Our healthcare system must adopt a similar approach. By recognizing leadership qualities in people from the outset and consistently supporting them, we can develop a generation of nurses who are not only clinically skilled but also ready to drive meaningful change in the future.
We need to prioritize nurse-led research, innovation, and feedback within healthcare systems. Leadership shouldn’t just trickle from the top down; nurses demonstrate their leadership skills every day through patient education, advocacy, and referrals. Leadership starts at the bedside, is present in the break room, and occurs in the everyday moments of patient- centred care.
Leadership is not about having a title. It takes courage to stand up in sometimes broken healthcare systems and advocate for our patients, report a problem, and speak out for improvements. When nurses are trusted, equipped, and empowered to lead change, it benefits the healthcare system as a whole. Nurses are the ones closest to the patients; they are relied upon to report a declining patient and escalate concerns, and they should be empowered to do the same within the healthcare system.
8. Finally, what kind of nurse leader do you hope to become, and what impact would you like to have in the profession?

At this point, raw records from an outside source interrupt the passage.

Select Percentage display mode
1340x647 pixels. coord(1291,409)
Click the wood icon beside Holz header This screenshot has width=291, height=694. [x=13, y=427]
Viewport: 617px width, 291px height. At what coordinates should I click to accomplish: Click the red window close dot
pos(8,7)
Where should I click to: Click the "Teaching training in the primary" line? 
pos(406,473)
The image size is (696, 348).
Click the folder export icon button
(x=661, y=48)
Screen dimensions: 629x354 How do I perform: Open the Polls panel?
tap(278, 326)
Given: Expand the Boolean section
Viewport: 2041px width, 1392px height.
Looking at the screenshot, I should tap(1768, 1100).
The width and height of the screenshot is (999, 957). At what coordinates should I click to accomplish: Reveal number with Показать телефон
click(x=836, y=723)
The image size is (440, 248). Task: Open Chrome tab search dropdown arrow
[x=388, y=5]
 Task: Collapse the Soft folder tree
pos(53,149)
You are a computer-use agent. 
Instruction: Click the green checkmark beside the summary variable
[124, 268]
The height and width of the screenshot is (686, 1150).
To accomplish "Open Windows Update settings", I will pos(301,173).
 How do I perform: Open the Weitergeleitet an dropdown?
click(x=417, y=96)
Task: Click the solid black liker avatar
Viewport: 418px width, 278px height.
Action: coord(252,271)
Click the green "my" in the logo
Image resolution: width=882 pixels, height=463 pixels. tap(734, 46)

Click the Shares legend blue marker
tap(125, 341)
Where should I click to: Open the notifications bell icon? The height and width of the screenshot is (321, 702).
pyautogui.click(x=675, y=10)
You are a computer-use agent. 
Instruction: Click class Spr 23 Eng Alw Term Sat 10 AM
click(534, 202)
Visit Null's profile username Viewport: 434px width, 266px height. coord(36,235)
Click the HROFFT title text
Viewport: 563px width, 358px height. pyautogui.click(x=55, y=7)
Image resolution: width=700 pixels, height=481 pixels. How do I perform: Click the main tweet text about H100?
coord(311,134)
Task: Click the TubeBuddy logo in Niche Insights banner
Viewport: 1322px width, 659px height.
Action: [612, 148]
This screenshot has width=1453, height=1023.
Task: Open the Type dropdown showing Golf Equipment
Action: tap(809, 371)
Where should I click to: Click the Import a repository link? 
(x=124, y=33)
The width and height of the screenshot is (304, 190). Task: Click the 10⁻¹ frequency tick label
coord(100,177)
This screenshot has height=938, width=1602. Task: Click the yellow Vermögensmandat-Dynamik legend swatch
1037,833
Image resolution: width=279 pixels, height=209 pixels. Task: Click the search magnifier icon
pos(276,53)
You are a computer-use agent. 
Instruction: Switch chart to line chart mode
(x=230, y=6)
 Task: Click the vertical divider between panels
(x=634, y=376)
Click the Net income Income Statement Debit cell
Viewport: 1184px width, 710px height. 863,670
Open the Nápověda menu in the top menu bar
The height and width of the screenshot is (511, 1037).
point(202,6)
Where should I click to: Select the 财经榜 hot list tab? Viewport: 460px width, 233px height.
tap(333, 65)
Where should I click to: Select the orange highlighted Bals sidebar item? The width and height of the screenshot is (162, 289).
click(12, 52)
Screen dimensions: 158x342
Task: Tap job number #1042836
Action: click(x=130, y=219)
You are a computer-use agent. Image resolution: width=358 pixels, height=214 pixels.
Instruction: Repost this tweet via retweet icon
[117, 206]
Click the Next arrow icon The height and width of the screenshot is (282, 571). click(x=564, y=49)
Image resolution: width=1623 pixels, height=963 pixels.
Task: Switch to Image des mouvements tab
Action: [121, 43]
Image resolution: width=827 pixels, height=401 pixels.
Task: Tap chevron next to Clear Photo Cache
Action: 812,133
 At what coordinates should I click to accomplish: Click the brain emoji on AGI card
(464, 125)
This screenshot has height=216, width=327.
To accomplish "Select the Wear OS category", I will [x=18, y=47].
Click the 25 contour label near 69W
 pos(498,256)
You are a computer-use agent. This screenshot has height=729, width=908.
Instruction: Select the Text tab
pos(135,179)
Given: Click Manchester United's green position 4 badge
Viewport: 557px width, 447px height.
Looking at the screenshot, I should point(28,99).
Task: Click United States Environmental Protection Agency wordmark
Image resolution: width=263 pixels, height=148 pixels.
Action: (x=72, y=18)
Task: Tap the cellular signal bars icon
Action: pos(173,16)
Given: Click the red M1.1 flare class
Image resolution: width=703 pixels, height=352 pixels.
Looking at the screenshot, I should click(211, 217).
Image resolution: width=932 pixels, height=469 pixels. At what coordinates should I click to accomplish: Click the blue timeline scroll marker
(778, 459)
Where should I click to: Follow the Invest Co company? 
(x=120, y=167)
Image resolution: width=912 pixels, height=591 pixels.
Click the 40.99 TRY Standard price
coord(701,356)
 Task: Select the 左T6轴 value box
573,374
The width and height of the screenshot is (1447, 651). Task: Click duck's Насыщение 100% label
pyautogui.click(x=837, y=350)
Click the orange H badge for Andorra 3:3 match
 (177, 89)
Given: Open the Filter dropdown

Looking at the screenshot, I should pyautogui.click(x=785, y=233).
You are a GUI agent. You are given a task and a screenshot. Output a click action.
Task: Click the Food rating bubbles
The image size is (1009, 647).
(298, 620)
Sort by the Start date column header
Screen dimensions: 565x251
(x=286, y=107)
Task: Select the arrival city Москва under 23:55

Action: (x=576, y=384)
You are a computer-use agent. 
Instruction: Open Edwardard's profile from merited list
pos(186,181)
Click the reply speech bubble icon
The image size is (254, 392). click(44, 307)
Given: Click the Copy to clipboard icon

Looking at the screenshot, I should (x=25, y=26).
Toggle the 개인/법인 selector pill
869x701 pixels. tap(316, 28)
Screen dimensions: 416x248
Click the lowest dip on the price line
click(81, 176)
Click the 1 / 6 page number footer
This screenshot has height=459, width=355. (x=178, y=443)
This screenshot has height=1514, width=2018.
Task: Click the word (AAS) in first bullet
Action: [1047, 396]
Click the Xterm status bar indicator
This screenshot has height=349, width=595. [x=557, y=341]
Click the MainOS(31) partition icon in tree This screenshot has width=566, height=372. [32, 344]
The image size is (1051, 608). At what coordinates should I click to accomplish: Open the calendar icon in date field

I discovered my leadership style while working with Acropals. There, I learned to steer a room of noisy, mixed-ability kids, lift my teammates, and care for the most minor injuries, whether they were bruises on knees or hurts in the heart. When a shaken child fell, a bandage alone was not what was needed; they required steady eyes, soft words, and, above all, the plain fact that someone cared about them. Piece by piece, we rebuilt shaky confidence, showing each child that even tiny wins add tools to a growing toolbox called resilience, a toolbox they can carry into later tumbles and bigger setbacks.
Just as I urged those young acrobats to stand again after a hard fall, I want to shape a workplace for nurses, one where each person can grow, feels counted, and trusts that yes, they can meet the next storm with a brave face. The tools are already there inside them; as mature-age nurses, particularly, they have survived so much themselves, and that hard-won strength will help their patients survive or not, be seen, and be treated where they are at that moment, allowing for truly person-centred care. As a future nurse leader, I aim to uplift those around me, whether we’re celebrating a win or weathering a crisis together. I want to create a safety net so that my teammates feel free to speak up about their fears or doubts whenever they surface. With my background, I’m drawn to community health and paediatrics, especially diabetes education, trauma-informed care, and youth mental health.
I hope my presence helps patients and staff feel seen, respected, and stronger, as we never did when we were young gymnasts in a brutal gym. I intend to lead with heart, leaving an imprint that lingers long after the last hand-off. I also aim to amplify quiet voices and lend courage to anyone still searching for their own.